15 Comments on “Unmatched bookends”

  1. #1 Lydia
    on Oct 19th, 2007 at 7:49 am

    Today it is in the 70s in Rhode Island — in mid-October. Truly bizarre. Perhaps that’s why I haven’t been able to bring myself to do garden clean-up yet. The basil has mostly gone, thanks to some cold nights last week, but today, after a few days of warmth and rain, most everything else is still showing signs of life.

  2. #2 Michelle
    on Oct 19th, 2007 at 11:44 am

    Hugs! I feel your pain there. You are a braver woman than I.

  3. #3 Don
    on Oct 19th, 2007 at 12:08 pm

    Was that you looking at me through the window when I walked by in my shorts? I switch to long pants when the flakes start flying, and not before.

  4. #4 inadvertentgardener
    on Oct 19th, 2007 at 4:03 pm

    Lydia, I kept walking outside into the falling leaves (I’m in Pennsylvania this weekend) today and totally having a disassociative moment because it’s so muggy! Ridiculous.

    Michelle, thanks, chica…I appreciate it. :-)

    Don, you must have warmer legs than I do!

  5. #5 Curtis
    on Oct 19th, 2007 at 6:53 pm

    Kind of looks like mine. I just hate to rip them out. But as you mentioned, I am already looking onto next season and what I will plant.

  6. #6 inadvertentgardener
    on Oct 19th, 2007 at 11:19 pm

    Curtis, there’s something so powerful in that looking ahead — such optimism! :-)

  7. #7 Katiez
    on Oct 20th, 2007 at 11:52 am

    I still have flowers on my beans – I feel like a murderer when I pull them out – oh, and I had a tiny butternut squash just starting.
    A little melencholy at the end of a season/ere is good…looking forward is better. Hell, next year I might even have tomatoes!

  8. #8 John
    on Oct 20th, 2007 at 7:15 pm

    I always find this time of year confusing to travel between hemispheres and with your blog I get to do it without getting on a plane. I just came in from watering a garden full of bursting spring growth in Sydney AUS with a predicted top of what you would call high 80s. Inside, I find you ending the season an looking to winter. I guess seasons are as much geography as time.

  9. #9 inadvertentgardener
    on Oct 21st, 2007 at 10:29 am

    Katiez, I’m keeping my fingers crossed for you to have tomatoes next year — that would be terrific!

    John, they definitely are geography AND time. I enjoy getting to read blogs from the other side of the world for just that reason — when we’re winding down, you’re just getting started, which gives me that boost to get through winter!

  10. #10 jennylitchfield
    on Oct 21st, 2007 at 8:59 pm

    I had a similar experience and feelings about my tomatoes in April-May – our late autumn. On this side of the world, we’re looking forward to the annual garden and flower shows.

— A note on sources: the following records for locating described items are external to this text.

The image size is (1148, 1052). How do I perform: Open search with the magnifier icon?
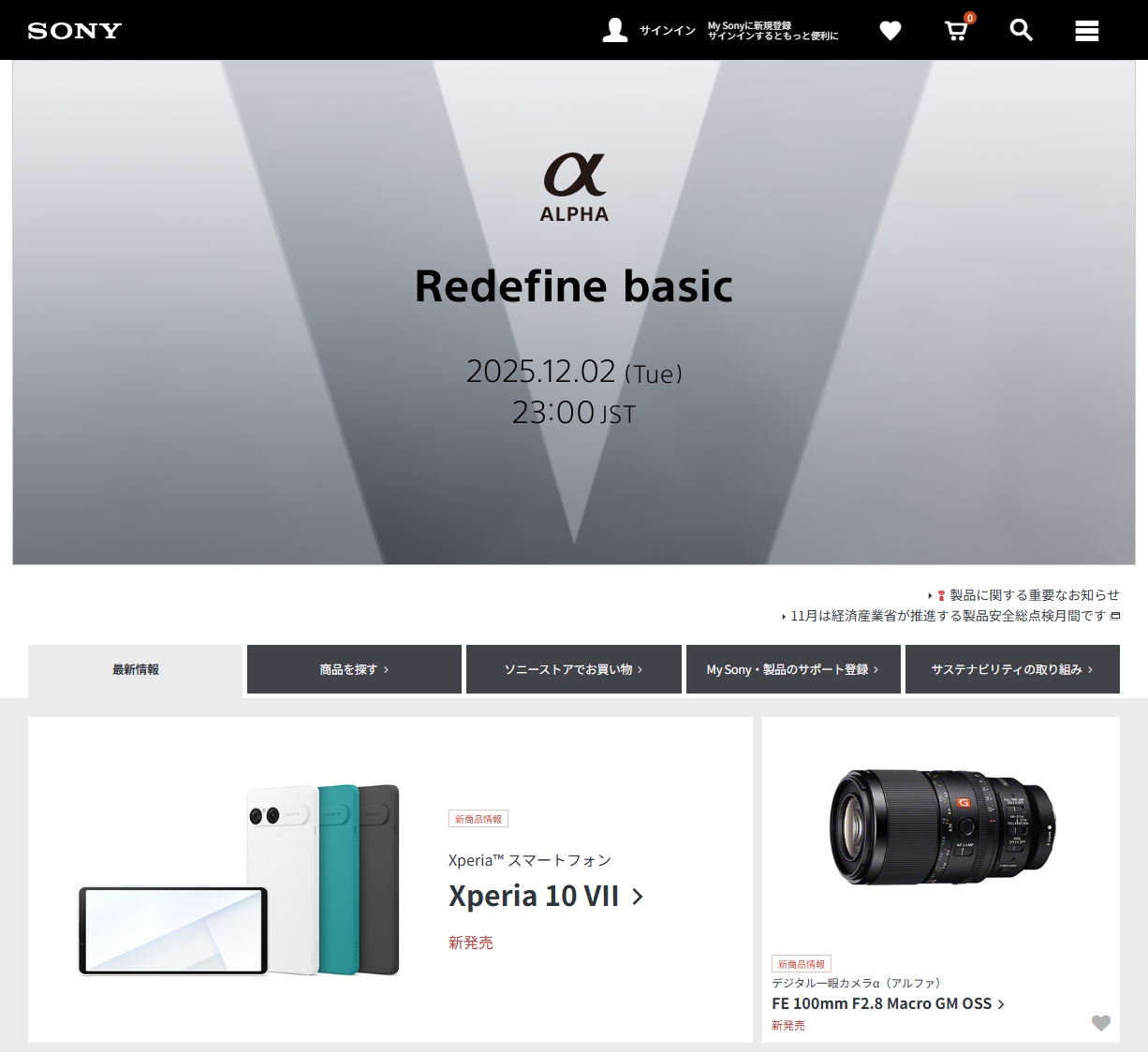pos(1022,30)
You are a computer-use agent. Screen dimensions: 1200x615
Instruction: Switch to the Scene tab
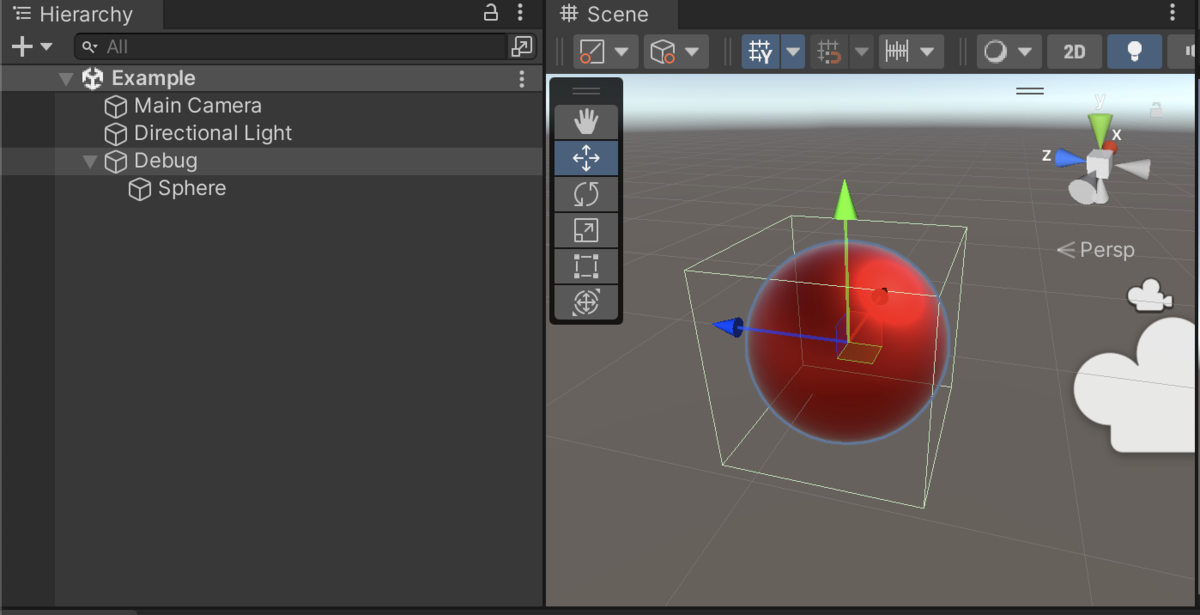(x=611, y=14)
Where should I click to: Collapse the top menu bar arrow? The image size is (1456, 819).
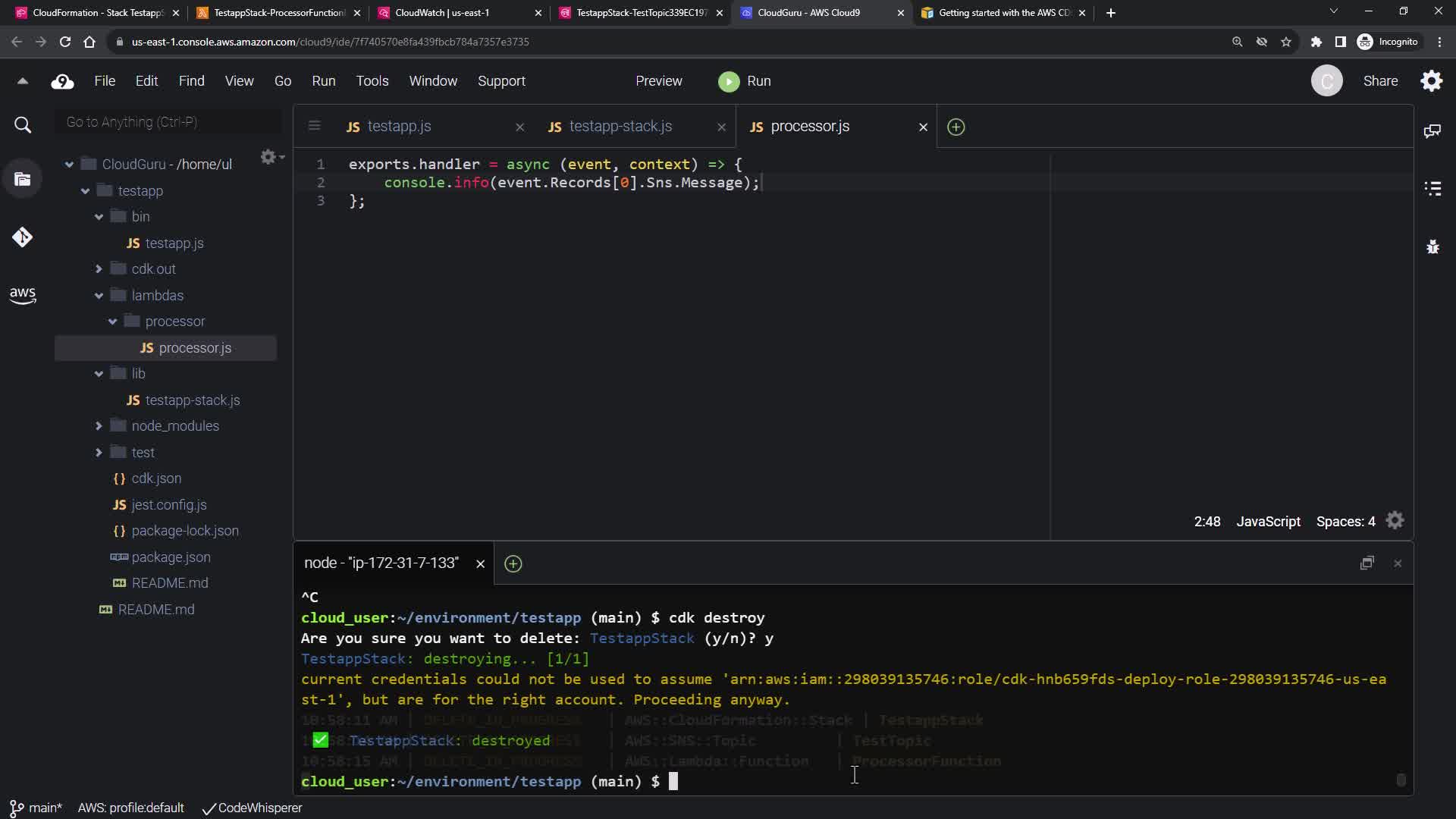[23, 81]
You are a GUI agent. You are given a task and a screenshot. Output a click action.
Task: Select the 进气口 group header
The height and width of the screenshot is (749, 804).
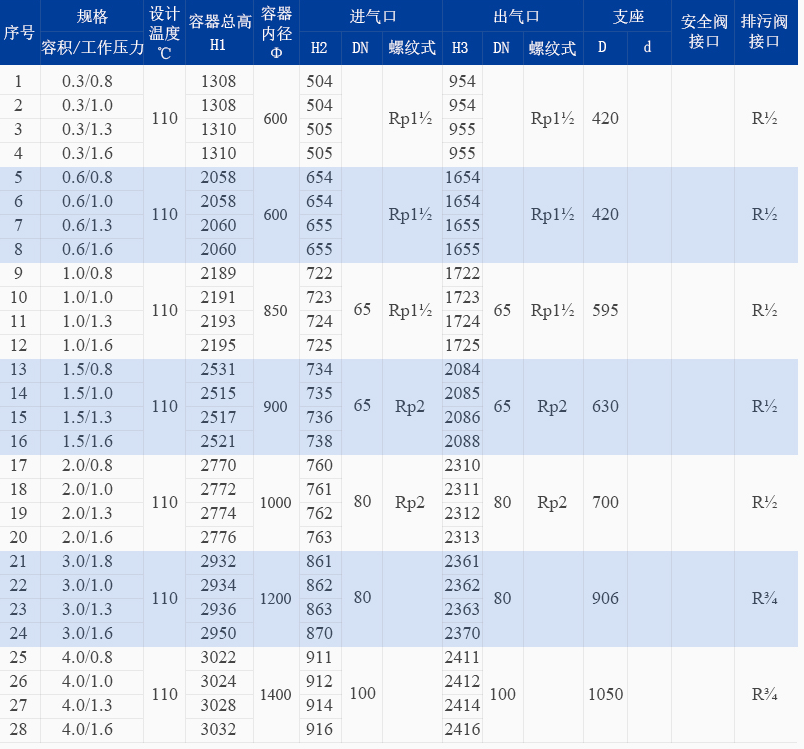pyautogui.click(x=370, y=17)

  11. #11 inadvertentgardener
    on Oct 21st, 2007 at 10:48 pm

    Jenny, like I said to John, I love watching the blogs on the other side of the world at this time — that you guys are just getting started is so exciting!

  12. #12 wayne
    on Oct 23rd, 2007 at 5:19 am

    Here in PA I am wondering if we are finally having our last 80 degree day for 2007 and if we will have an October without a frost.

    Yesterday I roasted eggplants and tomatoes from home and at the school I harvested a nice bag of green beans. what your post reminded me of was a student’s response a few years ago when I told her to yank out some bean plants. Her heart made it an impossible task.

  13. #13 inadvertentgardener
    on Oct 23rd, 2007 at 12:27 pm

    Wayne, I understand your student’s heart…definitely. Still roasting eggplant from home — delicious!

  14. #14 kate
    on Oct 24th, 2007 at 12:54 am

    I find this time of year rough, and have determinedly set my sights on spring. I don’t do much cleaning of the garden, although that’s often because the snow hides everything. This year, we’ve had early frosts, but no snow … from one year to the next, we never know if children will be wearing their snowsuits and boots with their Hallowe’en costumes.

  15. #15 inadvertentgardener
    on Oct 24th, 2007 at 5:58 am

    Kate, ah…snow hiding things…that’s good from a no-cleanup perspective, but I don’t know what I’d do with permasnow…aargh.